My tomatoes are ripening and the ones closest to the ground have all been either nibbled or chomped in half. I go out to harvest one and this is what I see. No zucchini squashes have appeared because the poor struggling plant never gets that far before the blossoms disappear. Only one pepper, the Gypsy, has produced any fruit. This is why I hang trailing tomatoes where the critters can’s get at them. The marigolds have no flowers.
Beyond the Bunnies
Are the rabbits all to blame for it all? Well, probably not.
A woodchuck roams the neighborhood like he owns it — doesn’t even look both ways when he crosses the street. Deer come over the stone wall from the golf course. A quick brown fox trots back and forth above the perennial border.
And I can’t tell who is eating what. Except that I blame the deer for the loss of two hostas, and the woodchuck for the severely stunted size of a centaurea I planted for flowers that have never appeared.
All-Purpose Animal Repellent
Clearly, I need an all-purpose animal repeller. But what?
Fences don’t work. There isn’t enough room for anything truly effective and the rabbits can just squeak through or jump over one of those wire-wicket borders. The deer repellent sprays do work but you have to keep spraying every few weeks.

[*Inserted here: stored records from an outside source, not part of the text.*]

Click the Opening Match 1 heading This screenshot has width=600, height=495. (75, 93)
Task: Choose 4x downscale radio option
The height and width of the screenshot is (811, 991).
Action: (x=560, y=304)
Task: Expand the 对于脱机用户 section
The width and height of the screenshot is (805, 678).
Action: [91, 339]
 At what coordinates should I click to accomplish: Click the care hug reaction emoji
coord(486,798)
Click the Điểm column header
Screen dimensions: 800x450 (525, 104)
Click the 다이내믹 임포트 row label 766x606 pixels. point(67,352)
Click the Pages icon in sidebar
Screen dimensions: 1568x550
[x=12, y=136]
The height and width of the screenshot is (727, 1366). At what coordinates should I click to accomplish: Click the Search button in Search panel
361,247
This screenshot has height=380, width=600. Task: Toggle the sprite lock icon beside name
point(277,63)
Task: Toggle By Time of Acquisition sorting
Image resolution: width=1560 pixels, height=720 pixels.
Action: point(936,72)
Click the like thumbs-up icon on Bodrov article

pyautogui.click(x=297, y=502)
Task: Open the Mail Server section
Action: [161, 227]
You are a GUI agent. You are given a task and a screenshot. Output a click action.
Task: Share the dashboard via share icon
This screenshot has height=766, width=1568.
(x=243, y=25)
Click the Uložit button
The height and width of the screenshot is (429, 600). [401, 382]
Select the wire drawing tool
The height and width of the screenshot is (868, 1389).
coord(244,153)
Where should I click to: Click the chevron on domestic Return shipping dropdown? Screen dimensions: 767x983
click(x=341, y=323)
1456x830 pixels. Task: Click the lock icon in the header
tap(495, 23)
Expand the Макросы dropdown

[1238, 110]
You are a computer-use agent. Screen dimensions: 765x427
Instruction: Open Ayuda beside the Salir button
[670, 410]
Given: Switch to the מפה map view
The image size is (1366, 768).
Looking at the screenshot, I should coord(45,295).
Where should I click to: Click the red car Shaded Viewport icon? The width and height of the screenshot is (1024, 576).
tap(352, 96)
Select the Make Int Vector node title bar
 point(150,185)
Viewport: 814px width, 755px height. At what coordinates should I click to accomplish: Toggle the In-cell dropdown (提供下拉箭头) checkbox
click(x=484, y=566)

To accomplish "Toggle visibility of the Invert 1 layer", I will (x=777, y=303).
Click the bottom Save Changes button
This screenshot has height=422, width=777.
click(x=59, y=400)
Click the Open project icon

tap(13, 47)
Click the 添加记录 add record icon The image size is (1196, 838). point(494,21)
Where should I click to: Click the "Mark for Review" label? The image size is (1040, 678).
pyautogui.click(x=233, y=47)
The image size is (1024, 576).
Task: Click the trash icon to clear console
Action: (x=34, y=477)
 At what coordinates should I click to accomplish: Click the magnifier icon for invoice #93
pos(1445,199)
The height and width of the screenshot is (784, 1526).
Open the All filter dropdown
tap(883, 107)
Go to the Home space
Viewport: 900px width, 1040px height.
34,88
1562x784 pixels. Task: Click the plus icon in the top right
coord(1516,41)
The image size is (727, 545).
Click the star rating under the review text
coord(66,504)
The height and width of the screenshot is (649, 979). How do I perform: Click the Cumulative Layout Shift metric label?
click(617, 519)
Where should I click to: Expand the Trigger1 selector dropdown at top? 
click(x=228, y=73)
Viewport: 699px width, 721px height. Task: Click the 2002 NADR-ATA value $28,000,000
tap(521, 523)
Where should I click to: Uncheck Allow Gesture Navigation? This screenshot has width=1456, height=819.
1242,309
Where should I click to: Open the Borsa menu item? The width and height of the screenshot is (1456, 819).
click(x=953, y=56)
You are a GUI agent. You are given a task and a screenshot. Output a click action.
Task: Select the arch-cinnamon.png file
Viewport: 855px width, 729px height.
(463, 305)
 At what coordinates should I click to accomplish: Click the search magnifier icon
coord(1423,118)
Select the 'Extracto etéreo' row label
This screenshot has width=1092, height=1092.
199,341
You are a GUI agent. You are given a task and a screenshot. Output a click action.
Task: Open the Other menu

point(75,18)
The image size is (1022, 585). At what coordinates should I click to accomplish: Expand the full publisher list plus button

This year I’m going high-tech and rolling out the heavy artillery. I bought a Zovenchi solar-powered, ultrasonic, animal-repelling device. It’s supposed to keep away dogs, cats, chipmunks, deer, foxes, rabbits, and even pigeons. It should work on woodchucks, too.
Right now, the Zovenchi is in my garden charging up its solar batteries.In the photo above, it’s the small black device under the hanging pots. When it’s charged and I turn it on, the motion-activated mechanism will send out an ultrasonic frequency every time a critter comes to snack on my veggies. These animals can hear it but don’ t like it. We can’t hear it at all.
Ripen in Peace
At least, that’s the claim. If it works, the vegetables will actually have a chance to grow and ripen. I will be able to harvest whole tomatoes free of nibbles and bites. I can’t wait.
Will it work? I don’t know but I’m looking forward to finding out. I’ll keep you posted.